Required work: Write out each of the lines below word for word, leaving out the pictures.

Excerpted records:
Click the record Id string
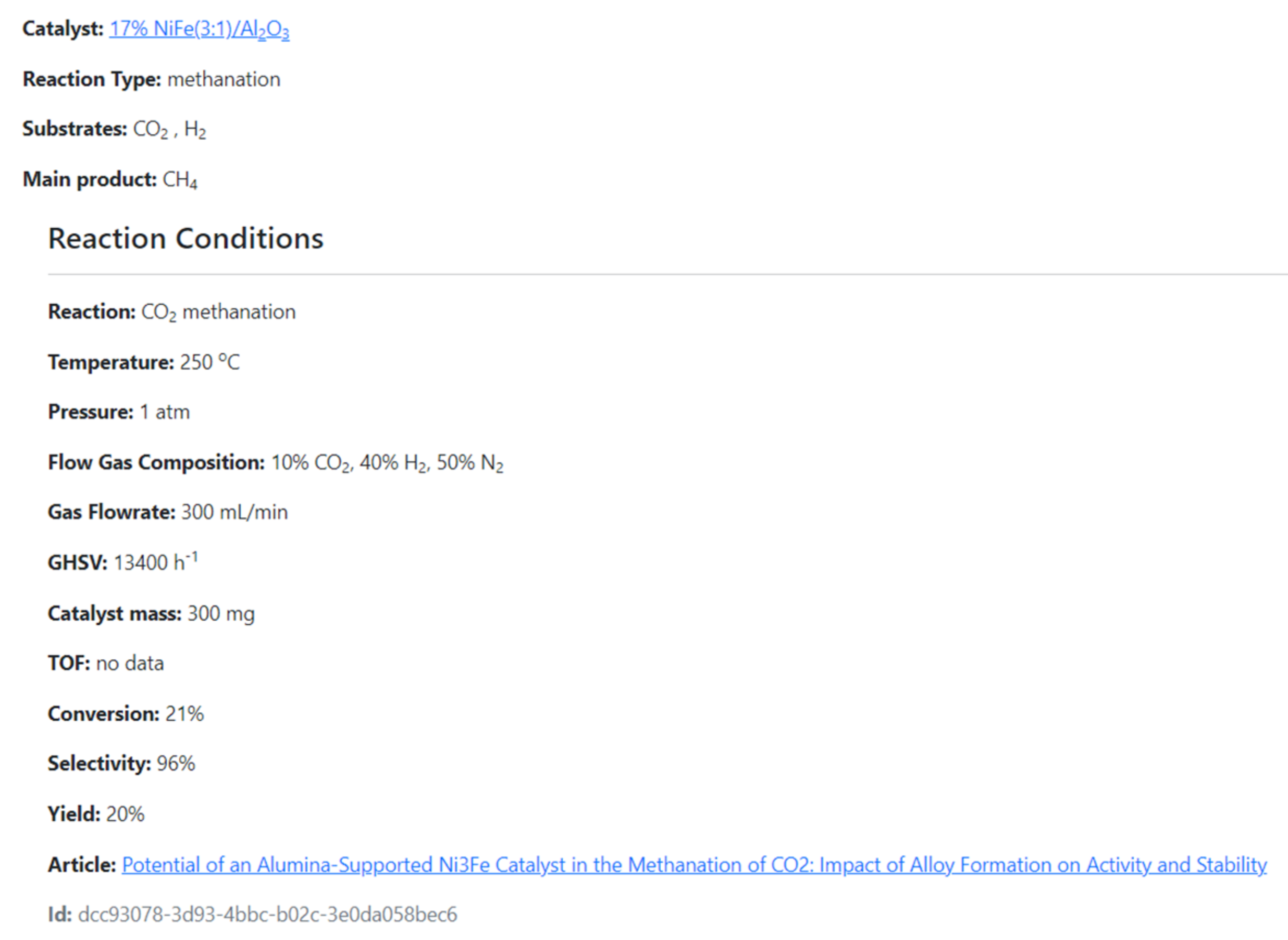Viewport: 1288px width, 940px height. tap(267, 914)
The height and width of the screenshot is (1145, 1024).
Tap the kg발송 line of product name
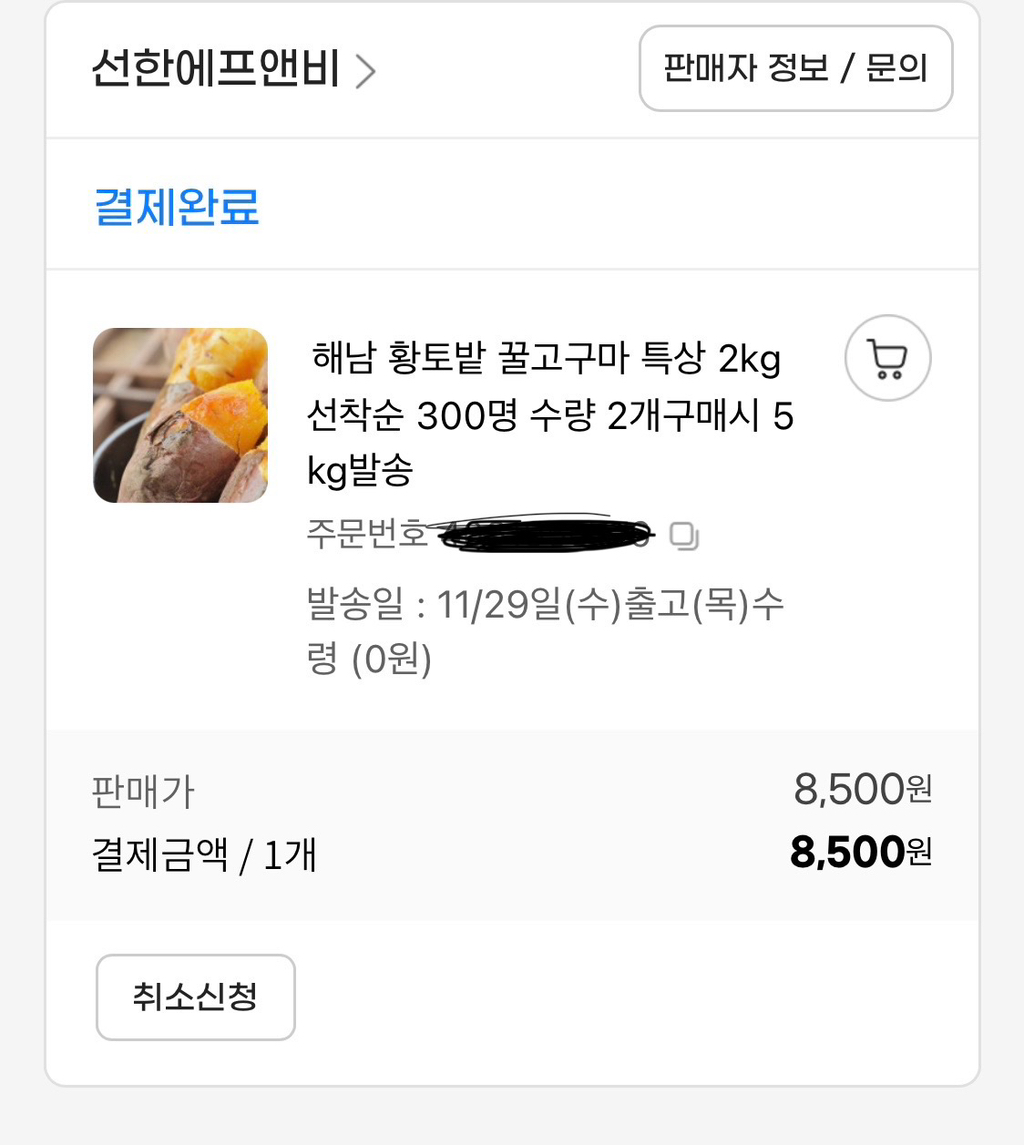(360, 470)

Correct response:
Click the record Id string
Viewport: 1288px width, 940px height. tap(267, 914)
The height and width of the screenshot is (1145, 1024).
Tap the kg발송 line of product name
(360, 470)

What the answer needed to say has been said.